HAPHTARA VAYAKHEL-PEKOUDEI

In Uncategorized on mars 11, 2015 at 10:53

22 Vayakhel15.

Les haphtarot « chronologiques » pour ces deux parachiot – reliées entre elles (méh’oubarot) – devraient être tirée successivement du livre des Rois (I, VII, 13 à 51 et VIII, 1 à 21). Mais celle de cette semaine se trouve cette fois corrélée à la paracha « Para » (Nb, 19) qui traite de la liturgie dite de « la vache rousse (para adouma) et qui concerne les modes de purification (tahara) des Bnei Israël qui se sont exposés à une pollution pulsionnelle ou mortifère (toum’a).

La présente haphtara est tirée du livre d’Ezéchiel en son chapitre 36 (versets 16 à 38). Il s’agit avant tout d’en comprendre le mouvement interne car trop souvent, au titre de la théologie polémique et disqualificatrice qui a sévi contre le peuple juif durant des siècles, les prophètes d’Israël sont invoquées surtout comme réprobateurs et annonciateurs de châtiments; rarement comme consolateurs et dispensateurs d’encouragements pour reprendre le cours d’une Histoire torrentueuse. Aussi ce passage commence t –il incontestablement et expressément par de dures paroles de réprobation, qui confinent à un réquisitoire.

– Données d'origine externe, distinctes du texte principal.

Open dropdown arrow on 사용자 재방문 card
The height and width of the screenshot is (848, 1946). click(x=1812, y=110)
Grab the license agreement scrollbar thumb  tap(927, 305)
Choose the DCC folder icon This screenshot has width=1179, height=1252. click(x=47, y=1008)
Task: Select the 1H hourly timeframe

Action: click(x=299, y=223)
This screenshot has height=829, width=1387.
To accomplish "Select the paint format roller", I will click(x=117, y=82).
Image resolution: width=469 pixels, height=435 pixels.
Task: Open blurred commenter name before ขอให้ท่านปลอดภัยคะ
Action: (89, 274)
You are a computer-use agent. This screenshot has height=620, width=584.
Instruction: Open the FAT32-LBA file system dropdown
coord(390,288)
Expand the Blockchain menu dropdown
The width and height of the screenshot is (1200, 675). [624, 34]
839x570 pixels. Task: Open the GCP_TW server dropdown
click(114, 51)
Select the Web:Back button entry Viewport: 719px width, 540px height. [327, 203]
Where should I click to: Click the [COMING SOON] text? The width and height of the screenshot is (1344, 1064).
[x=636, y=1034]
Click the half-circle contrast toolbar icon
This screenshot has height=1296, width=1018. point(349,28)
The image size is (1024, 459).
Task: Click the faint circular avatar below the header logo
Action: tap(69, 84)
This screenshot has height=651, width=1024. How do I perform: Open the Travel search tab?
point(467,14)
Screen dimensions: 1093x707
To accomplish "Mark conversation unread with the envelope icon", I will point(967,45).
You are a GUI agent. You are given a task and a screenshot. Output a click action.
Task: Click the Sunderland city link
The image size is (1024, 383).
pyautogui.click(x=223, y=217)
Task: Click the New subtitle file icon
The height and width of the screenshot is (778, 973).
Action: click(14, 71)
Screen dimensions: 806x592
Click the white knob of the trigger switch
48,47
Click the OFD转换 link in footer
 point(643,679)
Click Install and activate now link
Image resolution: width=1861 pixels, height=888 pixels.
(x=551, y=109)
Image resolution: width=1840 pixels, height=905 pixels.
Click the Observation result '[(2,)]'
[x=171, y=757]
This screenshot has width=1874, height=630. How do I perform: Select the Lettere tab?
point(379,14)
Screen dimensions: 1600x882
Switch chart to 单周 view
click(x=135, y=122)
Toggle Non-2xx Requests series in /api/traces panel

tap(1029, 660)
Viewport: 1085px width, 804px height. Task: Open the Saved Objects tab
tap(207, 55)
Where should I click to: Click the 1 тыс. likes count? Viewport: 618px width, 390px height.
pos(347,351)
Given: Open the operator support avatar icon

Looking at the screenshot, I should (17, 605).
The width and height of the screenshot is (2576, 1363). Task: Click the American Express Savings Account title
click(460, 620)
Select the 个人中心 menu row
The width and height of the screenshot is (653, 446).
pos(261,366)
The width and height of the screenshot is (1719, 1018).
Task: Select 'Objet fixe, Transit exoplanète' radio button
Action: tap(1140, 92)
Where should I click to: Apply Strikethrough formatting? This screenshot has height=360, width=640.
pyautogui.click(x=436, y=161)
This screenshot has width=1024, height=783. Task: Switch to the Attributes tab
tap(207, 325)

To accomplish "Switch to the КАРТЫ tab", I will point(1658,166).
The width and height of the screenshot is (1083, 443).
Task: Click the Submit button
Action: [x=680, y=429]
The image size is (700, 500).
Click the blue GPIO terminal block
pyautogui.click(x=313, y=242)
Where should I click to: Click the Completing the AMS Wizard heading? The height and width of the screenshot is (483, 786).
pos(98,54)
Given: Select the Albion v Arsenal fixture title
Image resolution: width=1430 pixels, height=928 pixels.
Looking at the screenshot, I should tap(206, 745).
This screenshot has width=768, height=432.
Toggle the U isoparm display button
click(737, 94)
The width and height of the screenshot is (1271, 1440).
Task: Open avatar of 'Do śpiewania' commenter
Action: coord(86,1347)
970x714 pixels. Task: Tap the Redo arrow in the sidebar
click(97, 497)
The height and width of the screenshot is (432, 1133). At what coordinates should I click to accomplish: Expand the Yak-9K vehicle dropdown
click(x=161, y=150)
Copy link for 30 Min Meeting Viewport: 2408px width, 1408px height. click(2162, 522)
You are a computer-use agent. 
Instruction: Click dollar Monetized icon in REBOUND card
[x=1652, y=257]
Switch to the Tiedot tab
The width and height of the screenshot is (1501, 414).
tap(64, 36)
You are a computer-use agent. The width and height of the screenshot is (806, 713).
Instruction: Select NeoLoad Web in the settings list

Le prophète, qualifié en l’occurrence de « Ben Adam (fils de l’Homme) », doit attirer l’attention de son auditoire, pour aussi rétif qu’il lui paraisse, sur les points suivants. L’Eternel a bien fait dévolution aux Bnei Israël d’une terre qui fût la leur avec pour contre- partie qu’ils y observent la Loi du Sinaï, non seulement en apparence et verbalement mais par leurs conduites et par leurs oeuvres. Le contraire s’est produit. Au point d’avoir mené cette terre à rebours de sa vocation, une terre assimilée à une « femme menstruée », autrement dit qui ne peut concevoir la vie durant cette période au cours de laquelle son époux ne saurait non plus l’approcher, conjugalement parlant.

Il en est résulté un châtiment: l’exil et la dispersion de ce peuple, retourné à l’idolâtrie, parmi des nations étrangères afin qu’il y réalise ce que signifie perdre sa liberté de choix, être à nouveau traité en objet et en déchet. Cependant à l’expérience, le remède présumé s’est révélé pire que le mal qu’il fallait guérir. Cette fois c’est au sein même des nations étrangères, elles mêmes idolâtres, que les exilés ont profané (yéh’allélou) le Nom de la sainteté divine (eth Chem kodchi). Il faut s’arrêter à cette dénomination qui reviendra plusieurs fois dans la suite du texte. Que signifie t –elle exactement d’autant que le prochain remède annoncé aura prioritairement pour but non pas de rétablir la souveraineté d’Israël par le propre mérite de ce peuple mais bel et bien de reconstituer la sainteté du Nom de Dieu ((36, 22)?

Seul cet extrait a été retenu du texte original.